Entonces apareció ella. Se llamaba Laura, una tía de unos treinta, con un cuerpo que te dejaba babeando: curvas en los sitios justos, tetas firmes que se marcaban bajo cualquier camiseta, y un culo redondo que parecía hecho para sentarse en tu cara. Pero lo que me pilló fue su mirada. En las fotos de la app, salía con esa sonrisa de superioridad, como si supiera que te tenía en el bote antes de que abrieras la boca. «Soy una zorra que sabe lo que quiere», ponía en su perfil, y joder, era literal. Hablamos un par de días por chat, y no tardó en soltarme: «Sé que eres de los que se empalman con una orden. Admítelo, putito». Me quedé tieso leyéndolo, la polla ya dura contra el pantalón. Le confesé que sí, que me ponía cachondo la idea de que una tía como ella me mandara.
Quedamos en un bar cutre del centro. Llegó con unos vaqueros ajustados que le ceñían el coño como una segunda piel, y una blusa escotada que dejaba ver el borde de un sujetador negro. «Siéntate y no me mires a los ojos hasta que te lo diga», me soltó de entrada, y yo, como un idiota pillado, obedecí. Hablamos de todo y nada, pero cada frase suya era un anzuelo. «Eres de los que necesitan que les digan cómo pajearse, ¿verdad? Porque solos no valéis una mierda». Me reí nervioso, pero por dentro me ardía. Sabía que me tenía controlado. Al final de la noche, me dio su dirección y una orden clara: «Ven a mi piso el sábado. Y trae condones, por si me apetece follarte. Pero recuerda, aquí mando yo. Si quieres parar, di ‘rojo’. ¿Entendido?» Asentí como un perrito, el corazón latiéndome a mil. Era el consentimiento implícito que necesitaba; sabíamos las reglas, y joder, estaba listo para romperme.
Entré en su mundo esa noche, y no salí igual. Laura era tremenda, una cabrona segura de sí misma que te hacía sentir pequeño y cachondo al mismo tiempo. Yo, el sumiso reprimido, no paraba de pensar en cómo sería rendirme del todo. Y vaya si lo hice.
El sábado llegué a su piso, un ático chulo con vistas a la ciudad, pero lo primero que vi fue a ella en el sofá, con una bata de seda que apenas tapaba nada. «Desnúdate, ahora», me ordenó sin preámbulos, y yo me quité la ropa como si me quemara, quedando en pelotas delante de ella, la polla ya medio empalmada por los nervios. Se rio, una risa sucia y baja que me erizó la piel. «Mira qué polla tan patética. Arrodíllate, putito, y dime por qué cojones mereces que te toque».

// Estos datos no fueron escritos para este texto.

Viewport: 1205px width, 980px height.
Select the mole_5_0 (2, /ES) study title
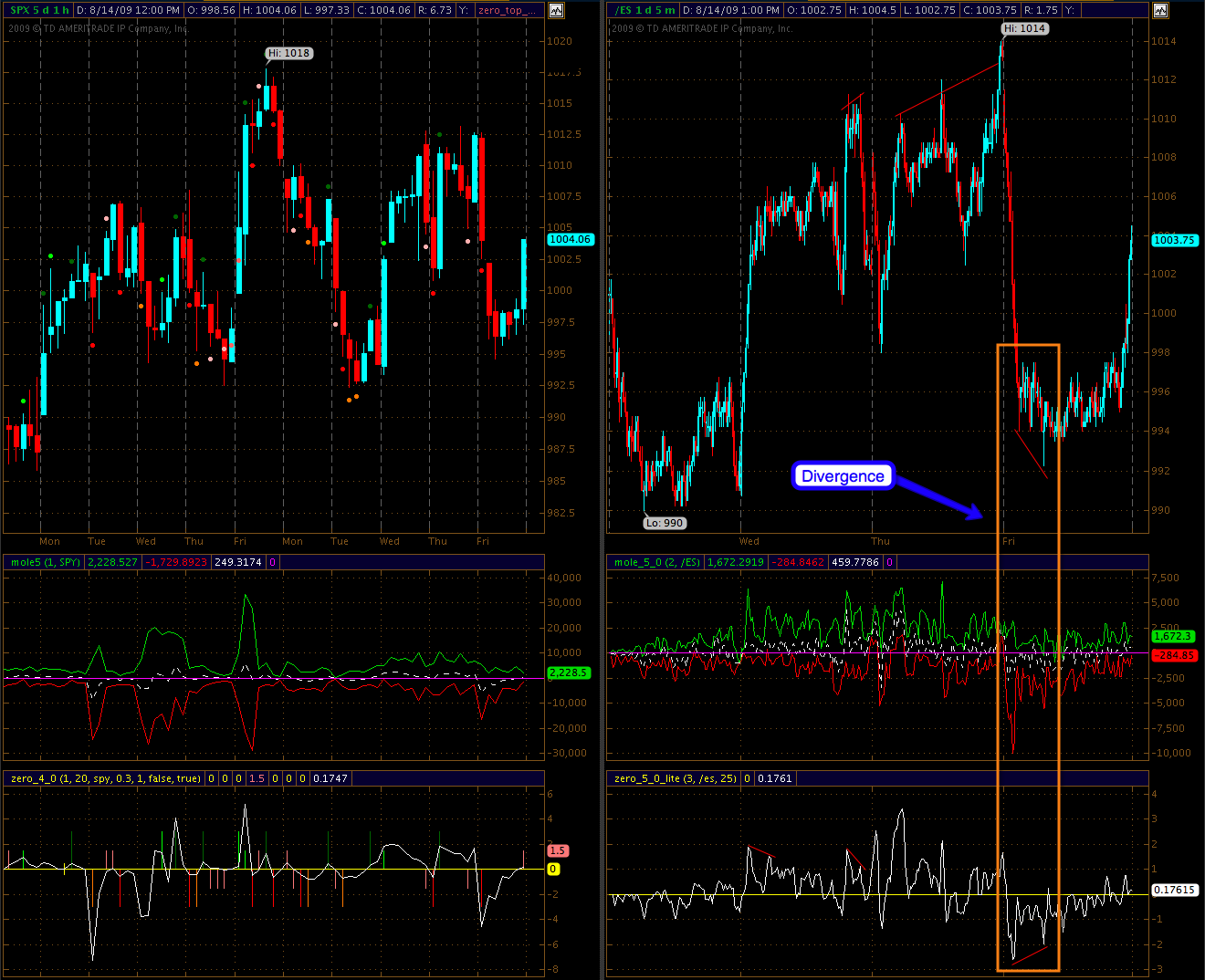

Ahí empezó el juego de verdad. Me puse de rodillas, el suelo frío contra mis piernas, y le solté todo: mis fantasías reprimidas, cómo me ponía a mil la idea de que ella controlara mi placer. «Bien, perrito. Tu polla ya no te pertenece. Es mía para jugar». Sacó una cajita del cajón, y dentro estaba la jaula de castidad, un artilugio de metal negro con un candado diminuto. «Póntela tú mismo», me dijo, y yo, temblando, encajé mi verga floja en esa cosa fría y apretada. El clic del candado fue como una sentencia. Me sentía frustrado ya, la presión en los huevos empezando a notarse, pero joder, eso me excitaba más. «Ahora vas a adorarme los pies mientras te explico las reglas».

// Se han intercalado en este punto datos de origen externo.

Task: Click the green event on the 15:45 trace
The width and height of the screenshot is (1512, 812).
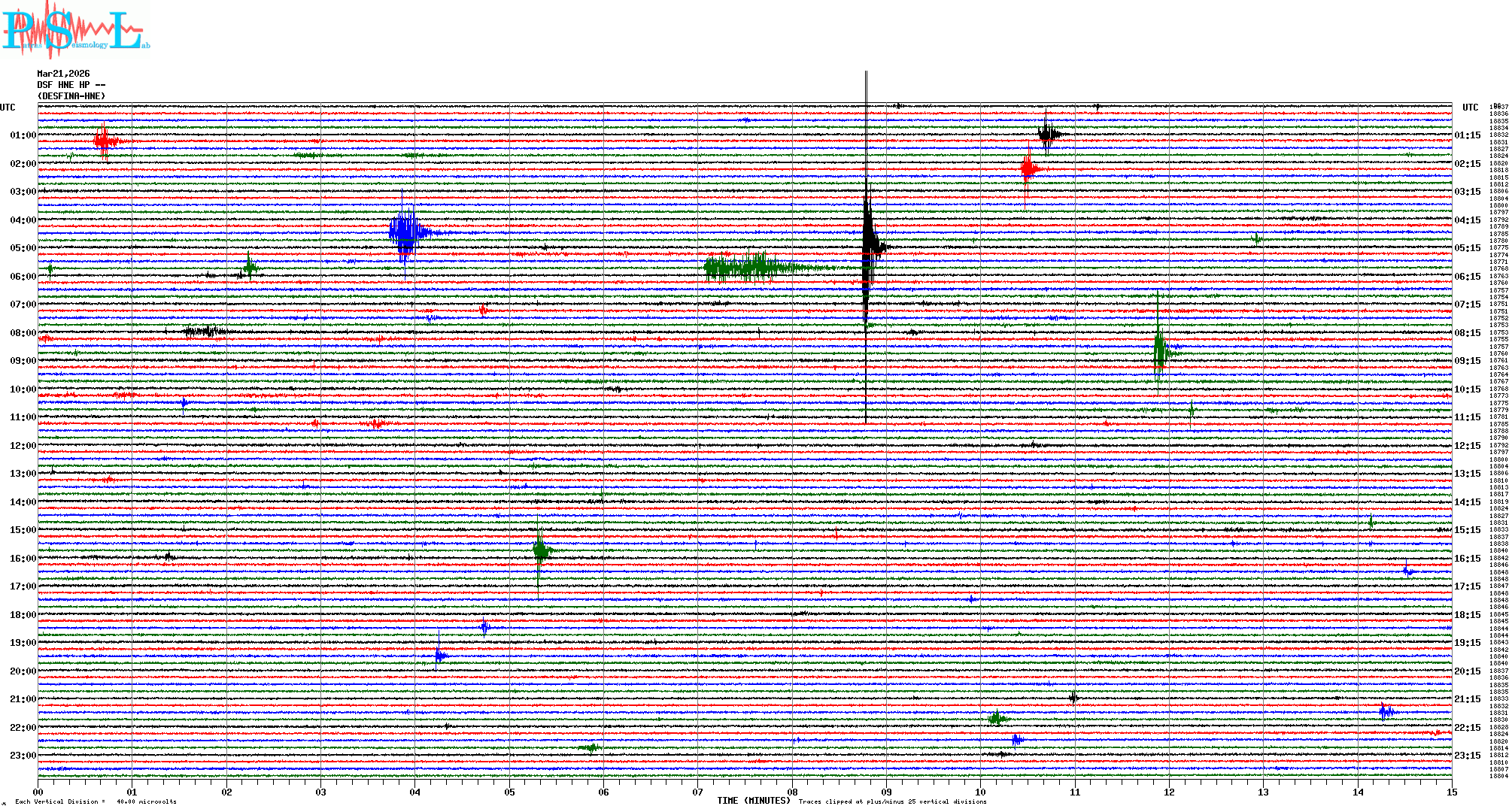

Se quitó las zapatillas y estiró las piernas, los pies perfectos con las uñas pintadas de rojo. «Lámelos, chúpame los dedos como si fueran mi coño». Olían a sudor ligero del día, un aroma que me volvió loco. Saqué la lengua y empecé, lamiendo la planta, chupando cada dedo con devoción, mientras ella me miraba con desprecio juguetón. «Qué asco das, lamiendo como un cerdo. Pero me encanta verte así, roto». La jaula me apretaba más con cada lamida; intentaba empalmarme, pero no podía, solo latía contra el metal, una tortura mental que me hacía suplicar por dentro. Me confesó fetiches míos que ni yo había admitido del todo: «Sé que sueñas con que te folle el culo, cornudo. Dilo». Lo dije, rojo de vergüenza, y ella se rio, rompiéndome el ego poquito a poco. «Tu mujer ideal te pondría los cuernos, y tú lamerías el semen de otro para limpiarla. ¿Verdad que sí?».

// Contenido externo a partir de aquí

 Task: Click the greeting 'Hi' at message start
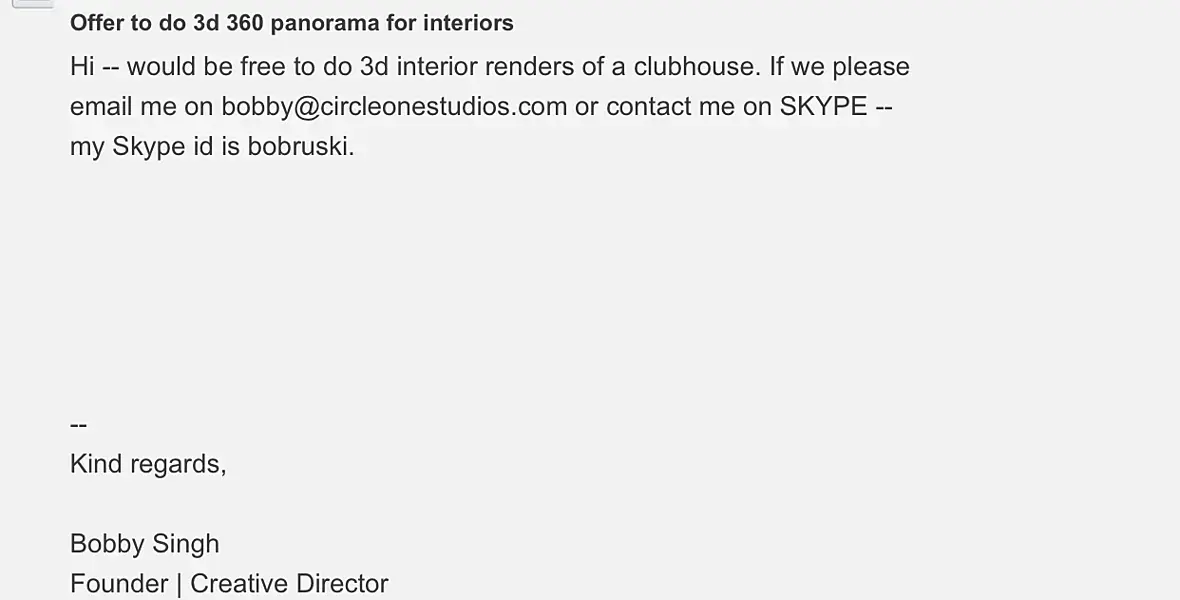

Pasamos a tareas degradantes para escalar la cosa. «Limpia mi cocina desnudo, con la jaula puesta, y pide permiso para cada movimiento». Me puse a fregar platos, barrer el suelo, sintiendo el aire en la piel y la frustración en la entrepierna. Cada vez que me agachaba, la jaula tintineaba, recordándome mi lugar. «Más rápido, inútil. Si no, te azoto los huevos». Pidió permiso para todo: para beber agua, para sentarme un segundo. «No, puto. Tú sirves de pie». Me tenía loco, el poder psicológico era brutal; me excitaba la humillación, esa pérdida de control que me hacía sentir vivo por primera vez.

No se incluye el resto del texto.